*** Data for review Section Begins ***
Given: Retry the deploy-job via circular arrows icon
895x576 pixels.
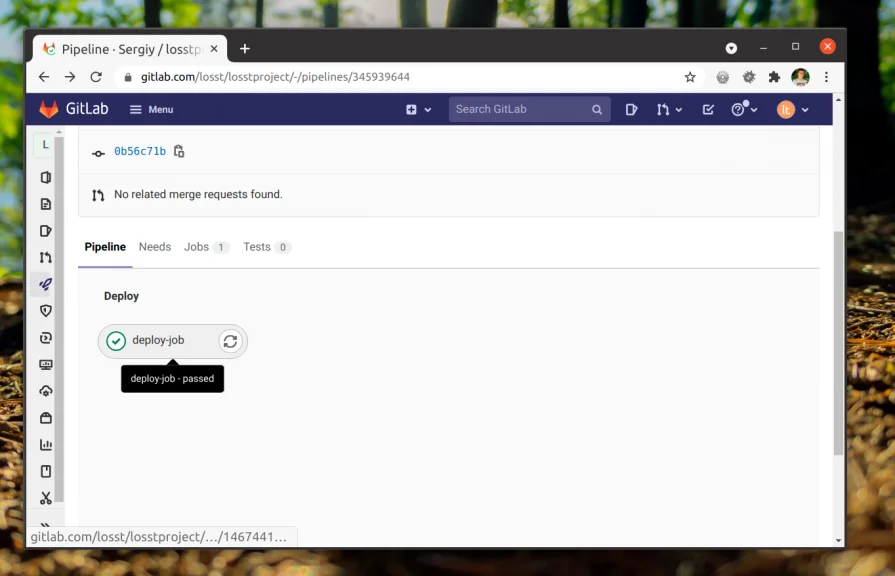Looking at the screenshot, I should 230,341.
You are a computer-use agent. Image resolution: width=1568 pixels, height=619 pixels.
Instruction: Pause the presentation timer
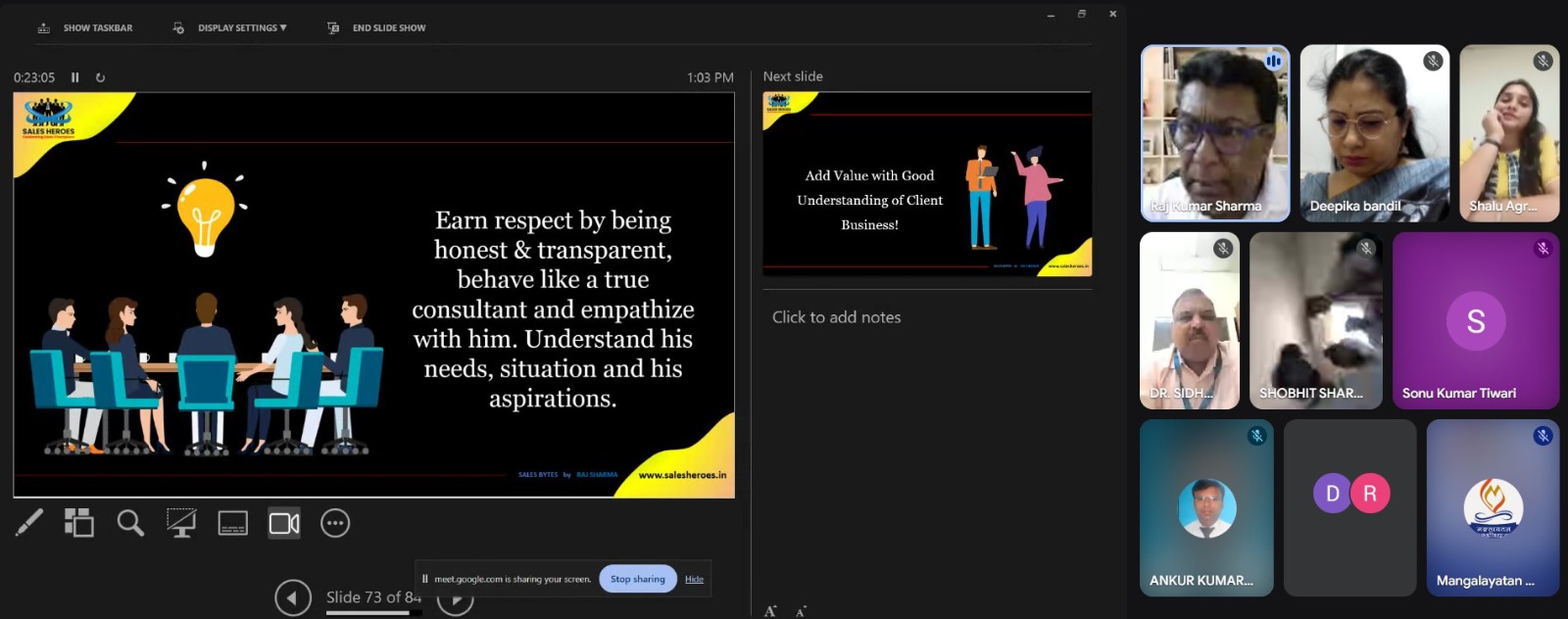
*** Data for review Section Ends ***
▶ _Try it_
Please transcribe all of the entries word for word, with the pictures left out.

▶ _Answer space_
Given: Retry the deploy-job via circular arrows icon
895x576 pixels.
Looking at the screenshot, I should 230,341.
You are a computer-use agent. Image resolution: width=1568 pixels, height=619 pixels.
Instruction: Pause the presentation timer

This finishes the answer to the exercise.